[Saved data entries]
○ ○ ○ ○

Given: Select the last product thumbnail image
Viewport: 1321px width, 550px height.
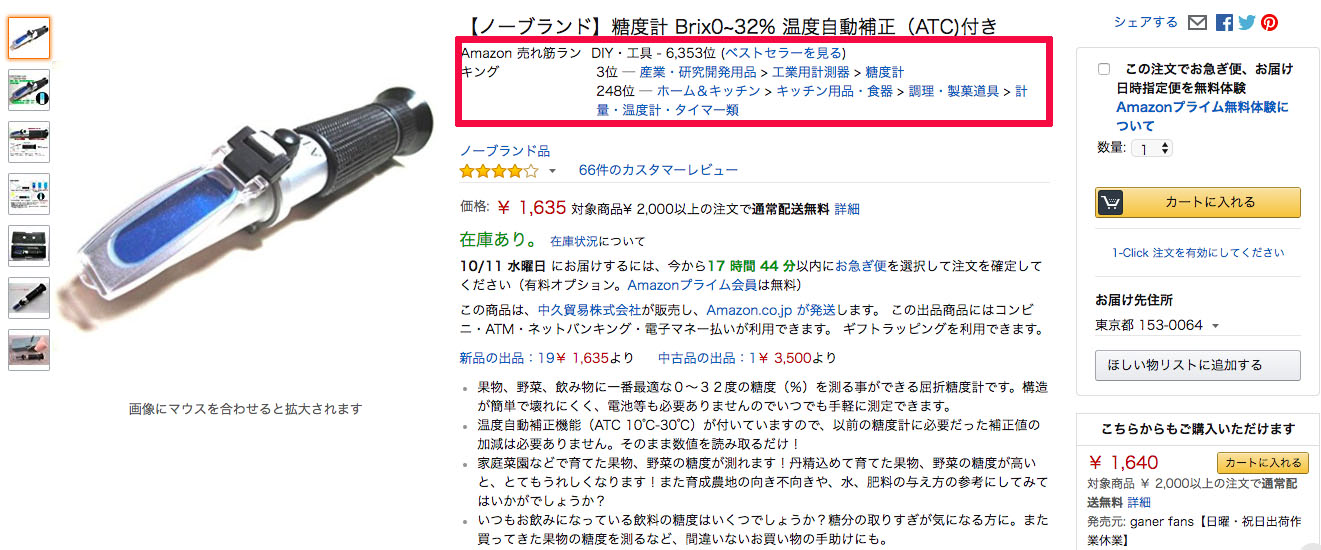Looking at the screenshot, I should click(29, 350).
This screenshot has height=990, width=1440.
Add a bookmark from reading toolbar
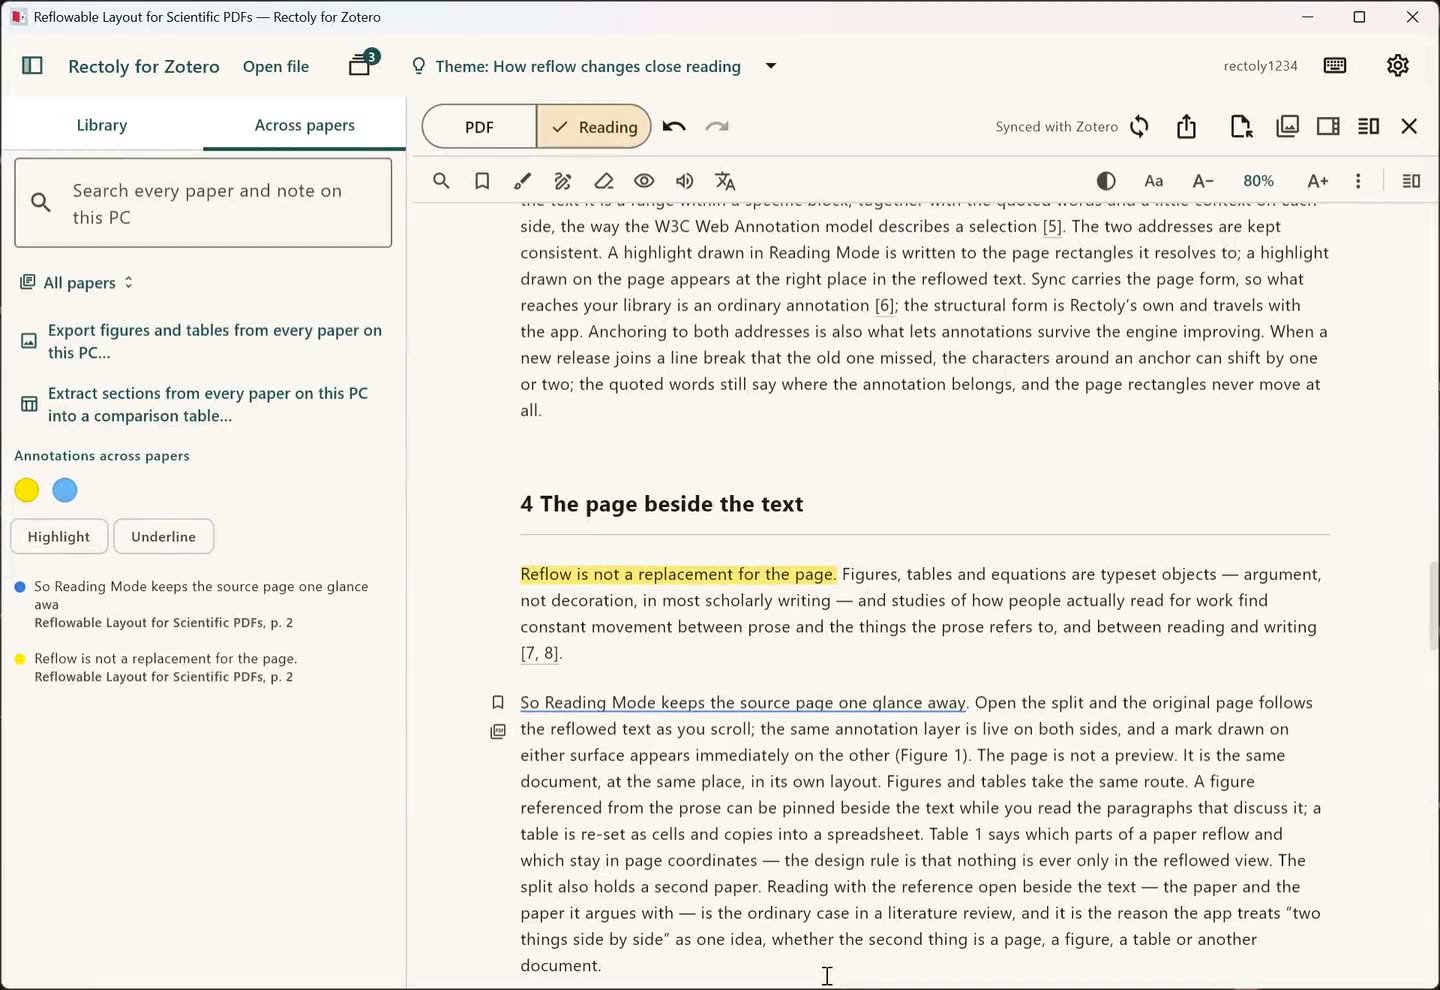click(x=482, y=181)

○ ○ ○ ○

What you need to do
Reproduce each entry exactly as written, but leave out the images.

Written reply
Given: Select the last product thumbnail image
Viewport: 1321px width, 550px height.
Looking at the screenshot, I should click(29, 350).
This screenshot has height=990, width=1440.
Add a bookmark from reading toolbar
click(x=482, y=181)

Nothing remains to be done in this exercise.